Similarly, one could imagine creating a subset of patients with a certain diagnosis, included within a specific period, or exposed to a particular treatment.
All of this is possible through the creation of subsets.
Creating a Subset
To create a subset, go to the Subsets page. For this, you need to have loaded a project. Then click on the “Subsets” icon in the top menu, to the right of the loaded project name.
You will arrive on the project subsets page.
A subset is a subset of a dataset, but it depends on a project. If two projects use the same dataset, they will not share the same subsets.
A subset “All Patients” is created by default when a project is created.
To create a subset, click the “+” icon on the left side of the screen.
Choose a name, then click “Add.” For this example, we will create a subset containing patients aged over 50 years.
Click on the subset you just created: you will be taken to the page of the selected subset.
On the right side of the screen, there are two tabs:
- Summary: displays the subset’s information, which can be modified (including the subset’s description).
- Code: this tab allows you to modify the code and add or remove patients from a subset, which we will explore in the following sections.
Adding patients to a subset
To add patients to a subset, use the add_patients_to_subset
function.
This function takes the following arguments:
patients
: A numeric vector containing the IDs of the patients to add.subset_id
: The ID of the subset to which the patients will be added (replaced by %subset_id% in the subset code, which is then replaced with the ID of the selected subset).output
,r
,m
,i18n
, andns
: Arguments needed for data manipulation and error message display.
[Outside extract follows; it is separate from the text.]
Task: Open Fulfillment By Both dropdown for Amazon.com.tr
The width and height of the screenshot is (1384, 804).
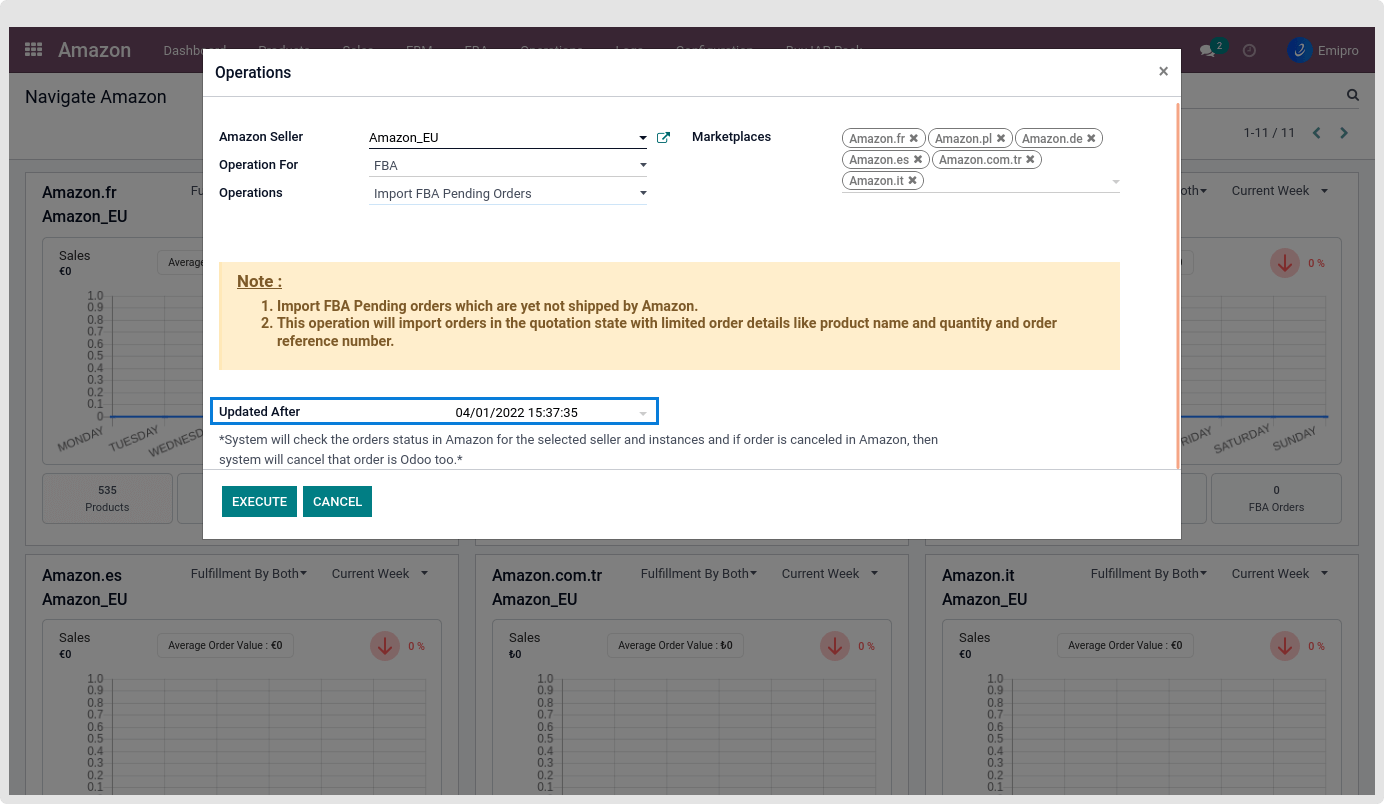Action: [x=698, y=574]
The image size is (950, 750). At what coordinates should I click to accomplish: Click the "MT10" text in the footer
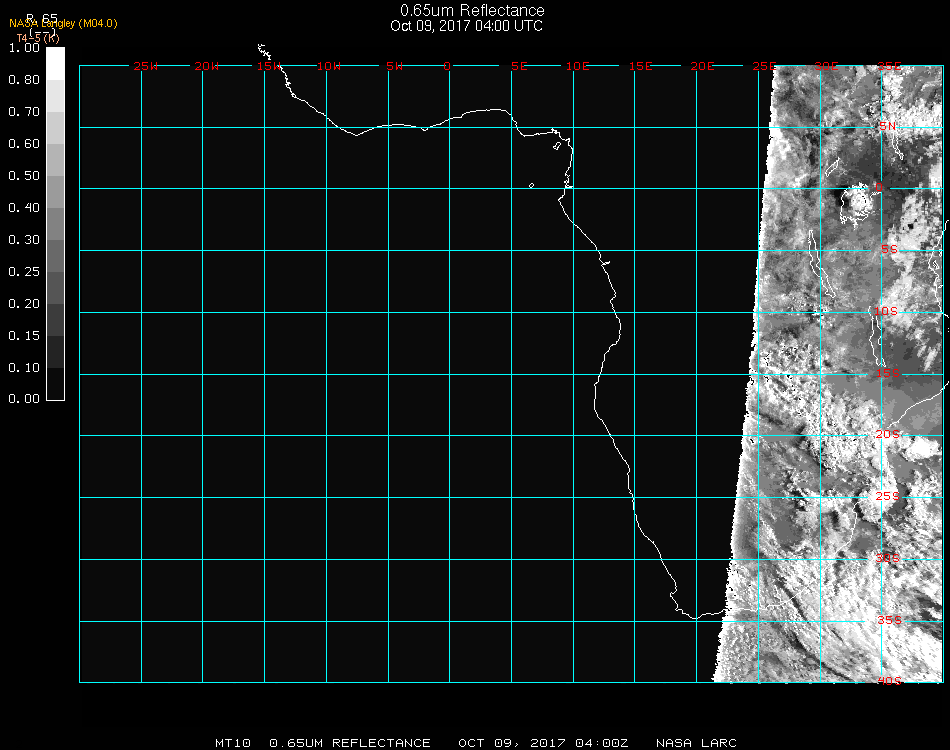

When a subset is created, code is automatically generated to add all patients to the subset.
This code will execute when the user clicks the button to run the code or if the subset is selected from the project (and it does not already contain patients).
We will modify this code to add patients aged over 50.
Let’s create the code to create a column with the patients’ ages.
d$visit_occurrence %>%
dplyr::left_join(
d$person %>% dplyr::select(person_id, birth_datetime),
by = "person_id"
) %>%
dplyr::collect() %>%
dplyr::mutate(
age = round(as.numeric(difftime(visit_start_datetime, birth_datetime, units = "days")) / 365.25, 1)
)
The code editor of the selected subset allows you to test the code. We will extract the IDs of patients aged over 50. For now, we will comment out the add_patients_to_subset
function.
d$visit_occurrence %>%
dplyr::left_join(
d$person %>% dplyr::select(person_id, birth_datetime),
by = "person_id"
) %>%
dplyr::collect() %>%
dplyr::mutate(
age = round(as.numeric(difftime(visit_start_datetime, birth_datetime, units = "days")) / 365.25, 1)
) %>%
dplyr::filter(age > 50) %>%
dplyr::distinct(person_id) %>%
dplyr::pull()
Our code works, so we can store these IDs in a variable and then integrate them into the add_patients_to_subset
function.
A message confirms that the patients have been successfully added to the subset.
Removing patients from a subset
To remove patients from a subset, use the remove_patients_from_subset
function, which works like add_patients_to_subset
with the same arguments, particularly patients
and subset_id
.
For example, after adding all patients to the subset, you could remove those aged 50 or younger.
Integration into Plugins
It would be useful to create an Individual Data plugin for excluding patients based on one or more exclusion criteria defined by the user.
For instance, this plugin could remove patients from the “Included Patients” subset and add them to the “Excluded Patients” subset.
To achieve this, you would simply use the add_patients_to_subset
and remove_patients_from_subset
functions.
How can you retrieve the IDs of subsets? By using the m$subsets
variable.
Now all that’s left is to create the plugin!